Animals in the Library
Quick Takeaways
- We are required to allow service animals in the Library, but we do not have to allow “support” or “therapy” animals.
- We need to be precise in the way we ask questions about the service/support animal and the person’s disability.
- We can exclude a disruptive animal, but we should always offer alternate means to serve the patron if the animal must leave the Library.
Service Animals
Service animals are defined under federal law as:
“…dogs that are individually trained to do work or perform tasks for people with disabilities. Examples of such work or tasks include guiding people who are blind, alerting people who are deaf, pulling a wheelchair, alerting and protecting a person who is having a seizure, reminding a person with mental illness to take prescribed medications, calming a person with Post Traumatic Stress Disorder (PTSD) during an anxiety attack, or performing other duties. Service animals are working animals, not pets. The work or task a dog has been trained to provide must be directly related to the person’s disability. Dogs whose sole function is to provide comfort or emotional support do not qualify as service animals under the ADA.”

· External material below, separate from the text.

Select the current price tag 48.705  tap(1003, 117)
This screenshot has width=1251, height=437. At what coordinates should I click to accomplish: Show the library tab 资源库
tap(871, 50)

When trying to determine whether an animal qualifies under the ADA as a service animal, it is important that you limit yourself to two, specifically-worded questions:
- Is the dog a service animal required because of a disability?
- What work or task has the dog been trained to perform?
You cannot ask about the person’s disability, require medical documentation, require a special identification card or training documentation for the dog, or ask that the dog demonstrate its ability to perform the work or task.
Library staff may exclude a service animal if it presents a direct threat to the safety of others, if it is disruptive and the owner cannot/will not control it, or if it is not housebroken.
Support Animals
“Support” (or “comfort” or “therapy”) animals provide companionship to an individual that is intended to be beneficial (supportive, comforting); they are not trained to perform specific work or tasks for the person with a disability.
Understanding the difference between service and support
A service animal falls under the Americans with Disabilities Act and is usually a dog that is trained to do work or perform tasks for the benefit of an individual with a physical, sensory, psychiatric or intellectual disability. Emotional support animals are not trained in specific tasks and are not recognized under the ADA. Although emotional support animals are allowed in campus housing, they may not necessarily be allowed in classrooms or elsewhere on campus.